Sarah mengembuskan napas, kesal, atau entah apa. "Aku bukan kandidat lain lomba. Seperti yang kubilang, sekolah nggak memberiku kesempatan, sama sekali. Bahkan setelah kutunjukkan kemampuanku, setelah kutunjukkan artikelku, dan esaiku yang sering dipajang di mading, mereka tetap pilih kamu, lagi-lagi karena kamu OSIS. Kamu IPA, dan aku cuma IPS. IPA dan anggota OSIS, perpaduan yang powerful. Bohong kalo kamu nggak mengakui jadi OSIS di sekolah ini itu bikin seseorang kayak elite sekolah. Dan bohong kalo kita nggak mengakui stereotip yang terus-terusan menempel kalo IPA anaknya pintar-pintar, dan IPS levelnya di bawah IPA.

"Lalu tiba waktu pengumuman, kamu malah bikin esai dengan plagiat. Aku makin marah karena terlepas benar enggaknya, aku merasa aku bisa melakukan yang lebih baik kalo akulah yang mewakili sekolah."

Elva kira hanya dirinya yang diajukan. Elva kira tak akan ada orang lain yang sangat menginginkan kesempatan itu sebegitu besarnya.
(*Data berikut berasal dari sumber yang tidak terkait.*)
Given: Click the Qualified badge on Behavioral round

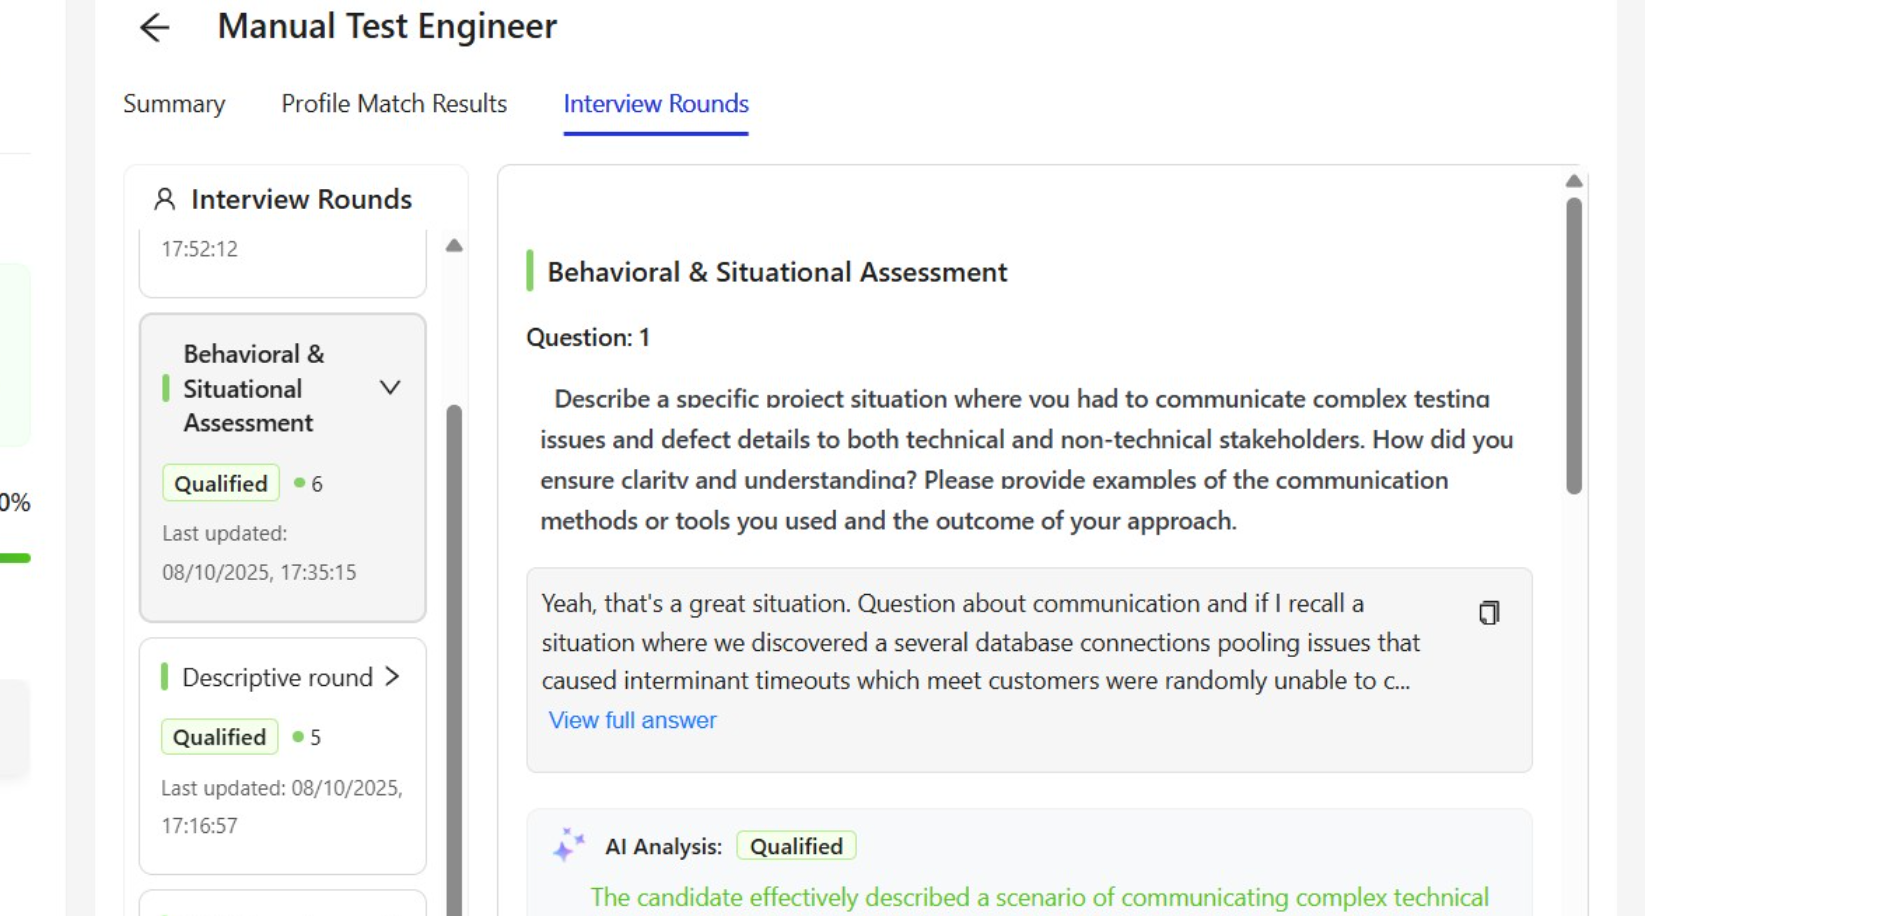Looking at the screenshot, I should point(221,484).
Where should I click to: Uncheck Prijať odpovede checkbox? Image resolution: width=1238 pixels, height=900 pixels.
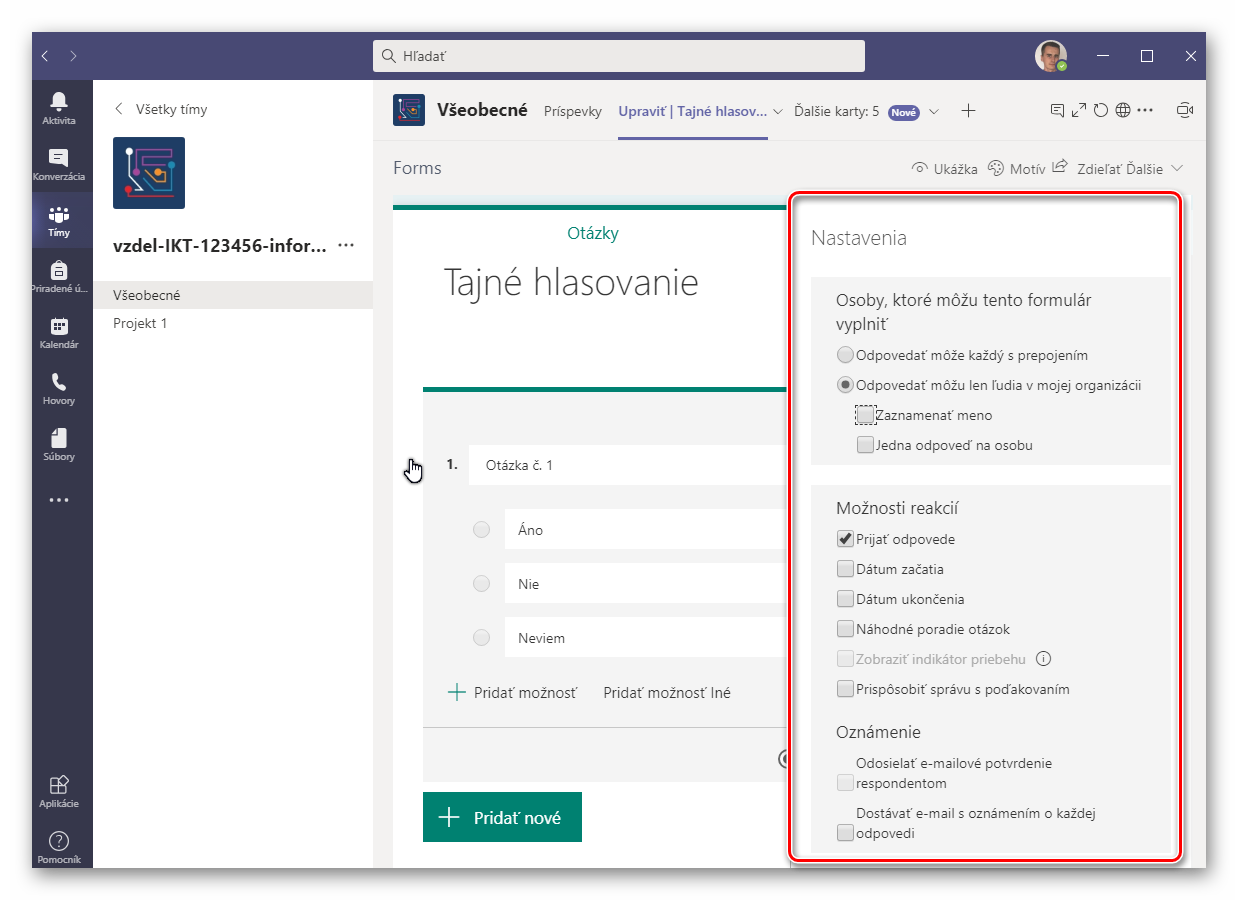click(x=845, y=540)
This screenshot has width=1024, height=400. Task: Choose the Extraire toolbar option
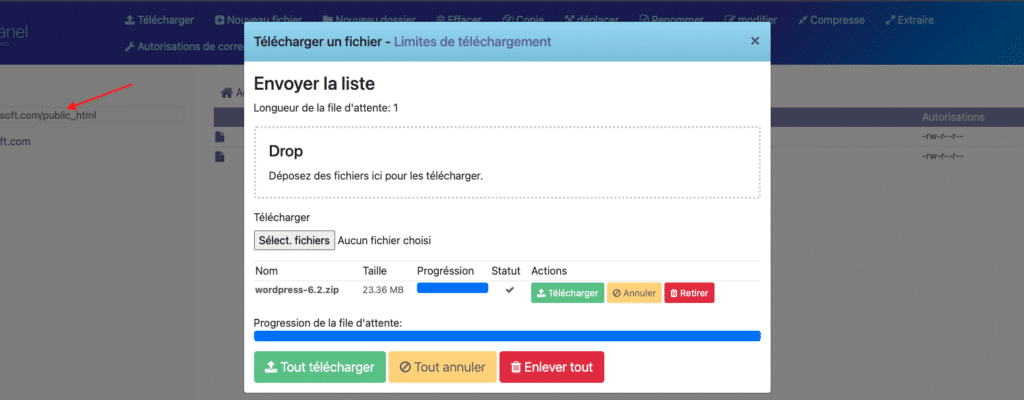click(x=909, y=20)
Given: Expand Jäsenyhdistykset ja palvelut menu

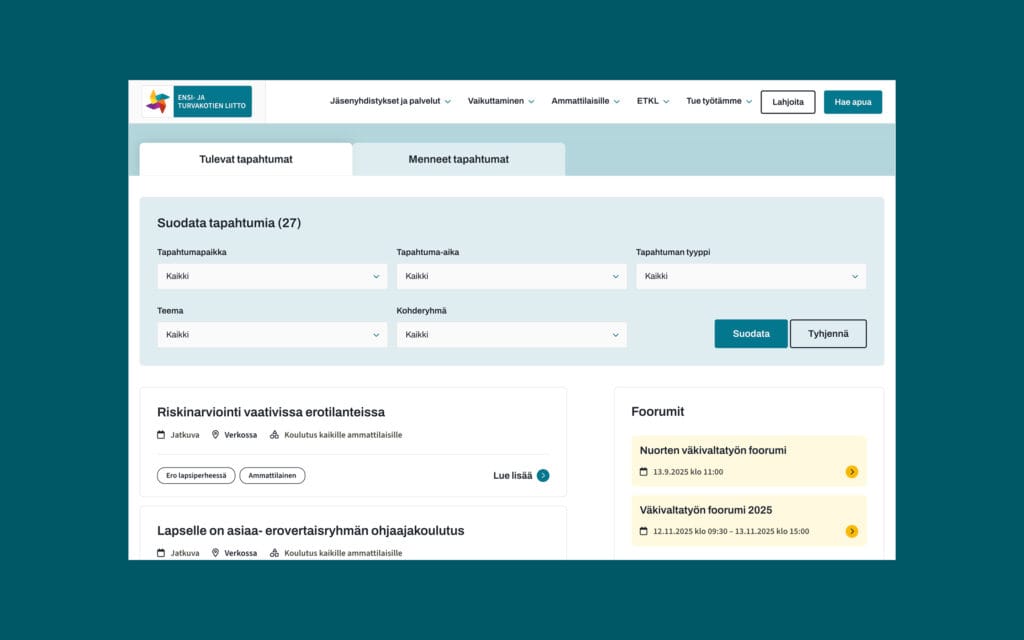Looking at the screenshot, I should (x=390, y=101).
Mereka berdua sama-sama diam untuk waktu yang lama. Elva butuh waktu untuk mencerna segalanya, dan barangkali Sarah telah selesai dengan penjelasannya.

"Aku nggak tahu kenapa kamu tiba-tiba nanyain hal ini dan pengin menyelesaikan urusan di antara kita," ujar Sarah, menghentikan kebisuan di antaranya. "Aku juga nggak mau punya musuh, dan rasanya nggak adil kalo kamu mau tahu letak salahmu, tapi aku nggak ngakuin kesalahanku." Sarah berdeham. "Aku ... minta maaf, buat masalah mading, artikel bernada provokasi itu. Itu nggak dewasa. Dan juga untuk aku, yang memulai pertengkaran dengan kamu. Aku minta maaf."
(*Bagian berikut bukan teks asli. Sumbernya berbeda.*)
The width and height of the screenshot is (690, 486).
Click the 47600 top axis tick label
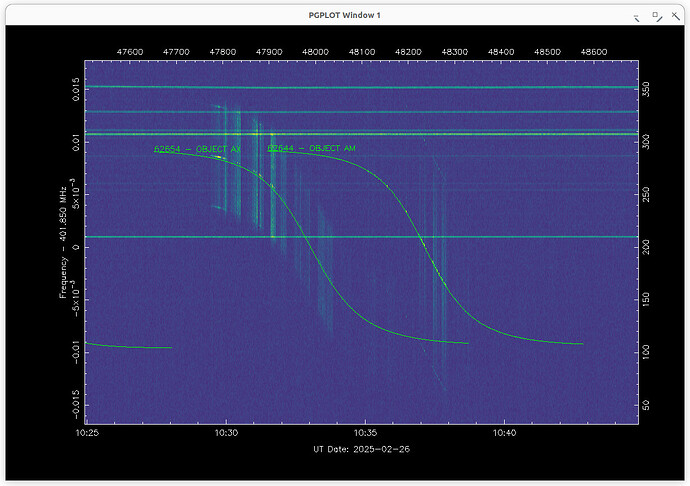tap(130, 50)
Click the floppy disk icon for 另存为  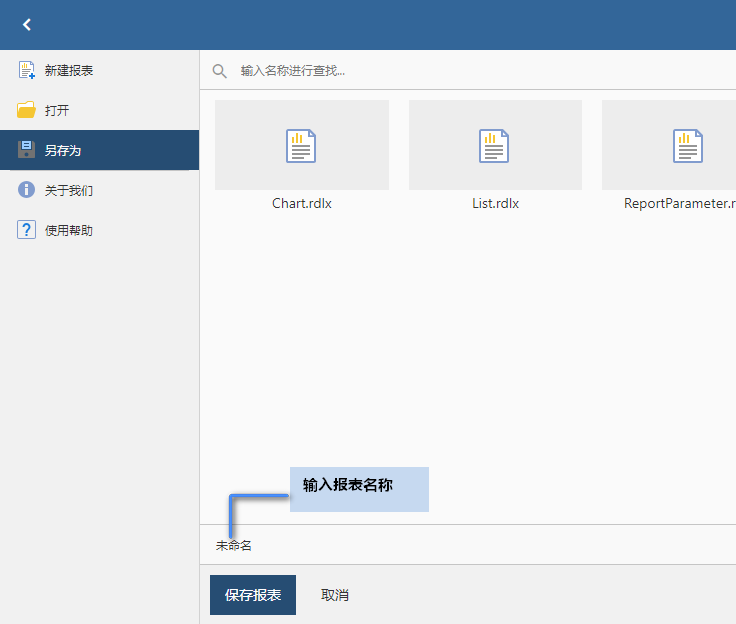(x=27, y=150)
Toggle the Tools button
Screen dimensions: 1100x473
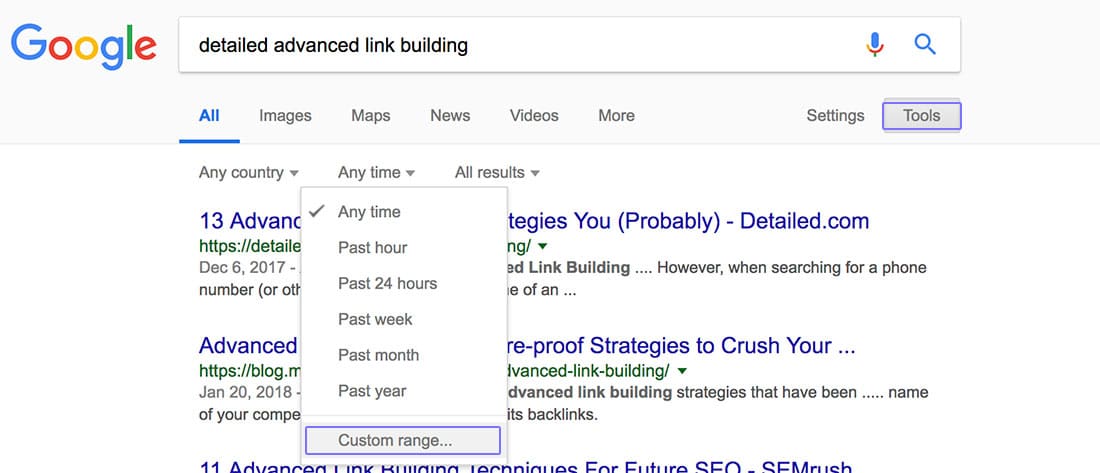pos(922,116)
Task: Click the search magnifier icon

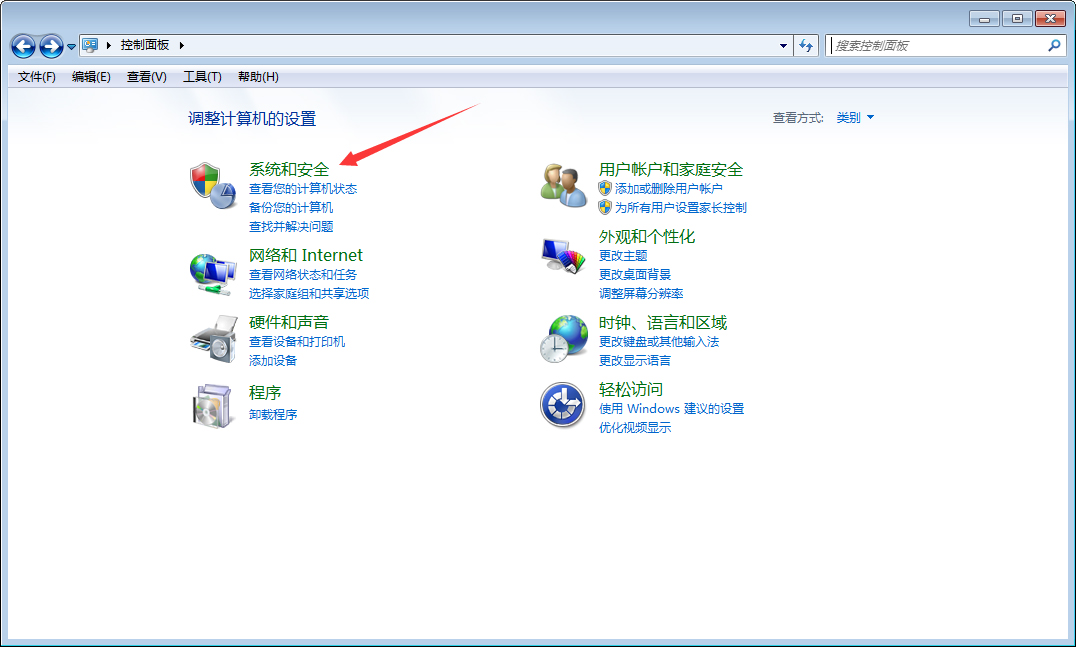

Sarah mencoba tersenyum, walau tampak sangat canggung. Bagi Elva, tak ada yang lebih melegakan dari cara Sarah menghargai kemauan Elva menyelesaikan segala sesuatu di antata mereka, apalagi Sarah juga mengakui dan meminta maaf atas kesalahannya. Elva membalas senyum Sarah, sama canggungnya.

"Aku juga minta maaf, untuk kesempatan esai yang terasa bukan milikku, dan juga pertengkaran waktu itu. Mungkin kita sama-sama kebakar amarah duluan waktu itu."
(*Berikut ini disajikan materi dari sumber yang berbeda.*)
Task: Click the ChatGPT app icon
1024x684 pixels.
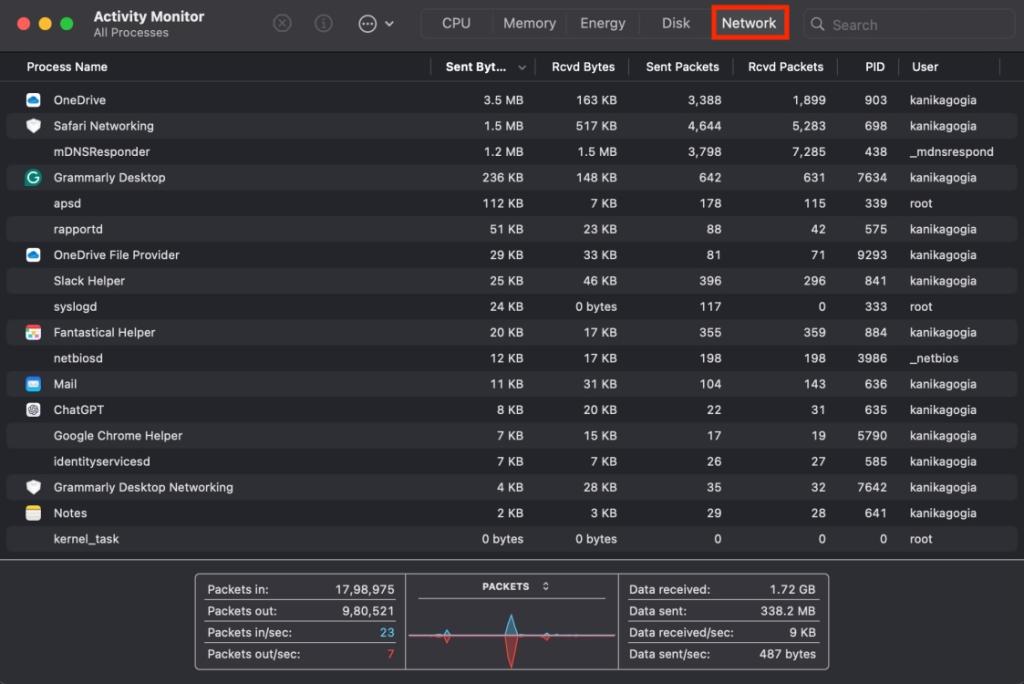Action: click(32, 409)
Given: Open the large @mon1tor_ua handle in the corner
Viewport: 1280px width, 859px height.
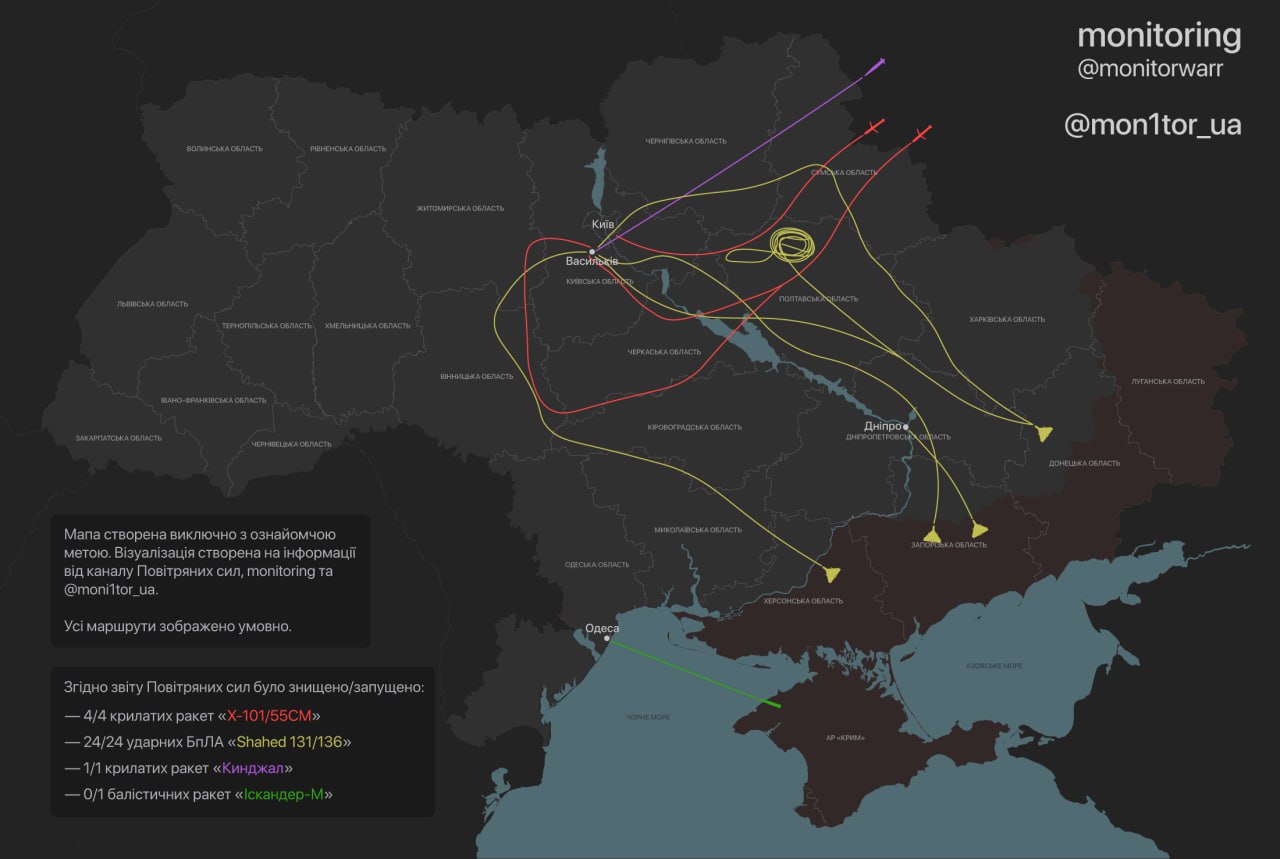Looking at the screenshot, I should pos(1152,125).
"Ya, mungkin," balas Sarah. "Aku tahu ini canggung ... tapi aku juga mau semuanya selesai. Mungkin kita enggak bisa kayak teman setelah semuanya, tapi mungkin kita bisa selayaknya ... kenalan, yang seperti kamu bilang, enggak saling menghindar kayak musuh?"

Elva tersenyum. "Tentu. Jadi, damai?"

"Oke, damai," Kali ini dibalasnya oleh Sarah dengan senyum, yang lebih tenang. "Maaf. Aku nggak bisa lebih lama lagi, mau rapat."

"Oke, makasih waktunya."

Sarah mengangguk. "Bye, Elva."

"Bye, Sarah."

Terlepas dari pertengakaran tidak mengenakkannya dengan Kayla, hari ini Elva merasa lega setelah bicara dengan Sarah. Kelegaan yang membuang separuh sesaknya.